Timbuktu Manuscripts and Africa’s Renaissance

Timbuktu manuscripts, Mali

In an area called Timbuktu in Mali, scholarship (that is formalised learning and teaching) was established around 1300, which is about 10 000 years ago. Scholars produced 700 000 manuscripts about art, medicine, philosophy, science and religion. Ahmed Baba, born in 1556 is the most known scholar and the Ahmed Baba Institute was named after him.

The manuscripts were written in African languages which was translated to Arabic. Some were written in Arabic. They were kept by families but also at centres of learning. 

The Baba Institute was rebuilt in 2003 with funding from the Government of South Africa through a project led by then President Mbeki who linked the revival to the African renaissance. “The manuscripts of Timbuktu are a living testimony of the highly advanced and refined civilization in Sub-Sahara Africa. Before the European Renaissance, Timbuktu flourished as the greatest academic and commercial center in Africa. Great empires such as Ghana, Mali, and Songhai were proofs of the talents, creativity and ingenuity of the African people. The University of Timbuktu produced both Black African scholars and leaders of the highest rank, character and nobility…..Culture is an integral part of development efforts on the continent. Consequently, it is essential to protect and effectively utilise indigenous knowledge that represents a major dimension of the continent’s culture, and to share this knowledge for the benefit of humankind.” (Mbeki, 2003).

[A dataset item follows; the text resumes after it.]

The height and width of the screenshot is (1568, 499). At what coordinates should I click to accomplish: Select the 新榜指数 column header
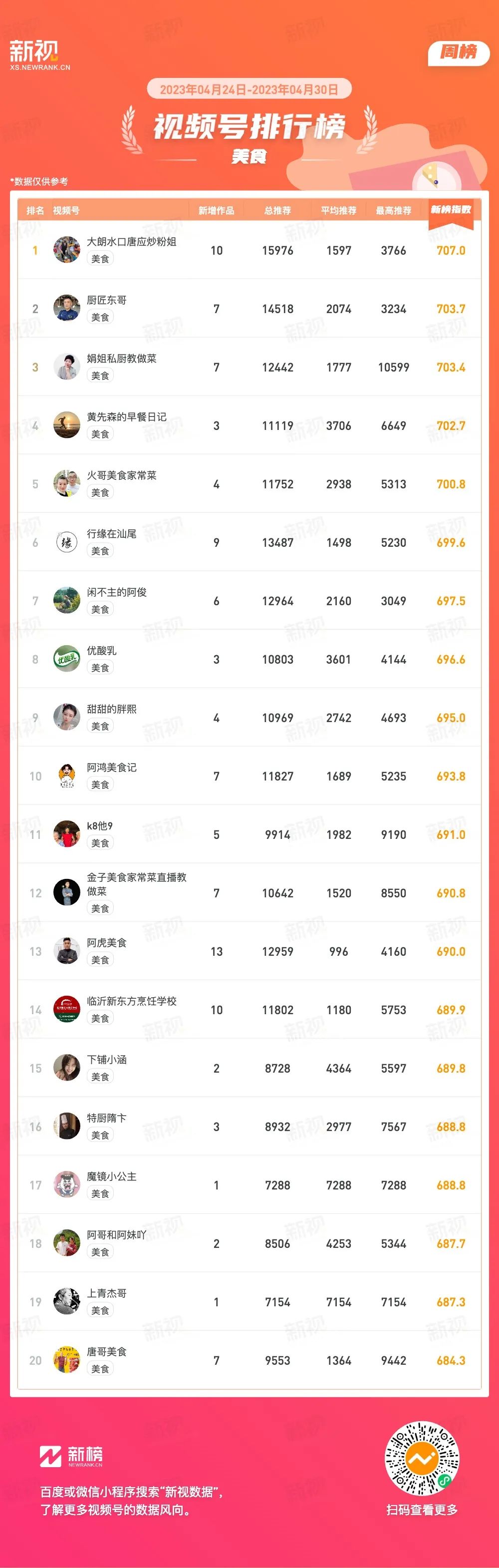point(451,210)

In a clear exhibition of colonial knowledge, the Oxford Dictionary and many other English dictionaries define Timbuktu as ‘a place that is unreachable’!

Library

South Africa-Mali Collaboration

“In 2009, the new building of the Ahmed Baba Institute of Higher Learning and Islamic Research (IHERI-AB) was officially opened. It is the product of a bilateral agreement between the South African and Malian governments, which began in 2001, after former South African president, Thabo Mbeki’s visit to Timbuktu. The building is one of several conditions of the agreement, all of which aim to promote the conservation, research and promotion of the manuscripts as African heritage. The new building not only contains state-of-the-art resources for the proper storage and preservation of the manuscripts but also has facilities for researchers, including conference rooms and a lecture theatre, a library and accommodation for researchers from abroad…..During the 2012 crisis, the new IHERI-AB building in Timbuktu was occupied by the insurgents. However, the majority of the manuscripts had not been transferred to the new location and were still housed in the old Institute building. It was those manuscripts, an estimated 20 000, which were removed from Timbuktu and smuggled to Bamako, where they are found to this day. In the new building, much of the costly equipment for digitisation and conservation was destroyed and stolen during the ten-month occupation. In addition, an estimated 4 000 manuscripts which were in located in the digitisation and conservation rooms were also lost or stolen, their fate uncertain to this day. Luckily, the majority of the manuscripts housed in the new building were kept securely in the basement storage, and they were thus spared the same fate, and are today still conserved in this building, effectively constituting a split collection between Bamako and Timbuktu.”

Timbuktu and the African Renaissance

According to Thabo Mbei, former South African President, the renaissance is when African worldviews, economies, society and technologies become the pillars of African society again. Mbeki is credited with this theory. Mbeki (2004), in a popular speech titled I am an African, said

Whatever the setbacks of the moment, nothing can stop us now!

Whatever the difficulties, Africa shall be at peace!

However improbable it may sound to the sceptics, Africa will prosper!

Whoever we may be, whatever our immediate interest, however much we carry baggage from our past, however much we have been caught by the fashion of cynicism and loss of faith in the capacity of the people, let us err today and say – nothing can stop us now!

The renaissance is about:

  • revival of African identity (including African history, philosophy etc)
  • regeneration of self-confidence (including confidence in African knowledge)
  • reconfiguration of governance and global engagement and development to end poverty
  • rebirth of African politics and conflict resolution
  • revitalisation of culture
  • replacement of unjust systems and arrangements
  • reimagining a democracy that is still representative and maintains accountability but is suited to Africa

The renaissance idea has been praised but many but others see it as an ambitious theory. Valuing Timbuktu and the manuscripts is a major contribution to the Renaissance.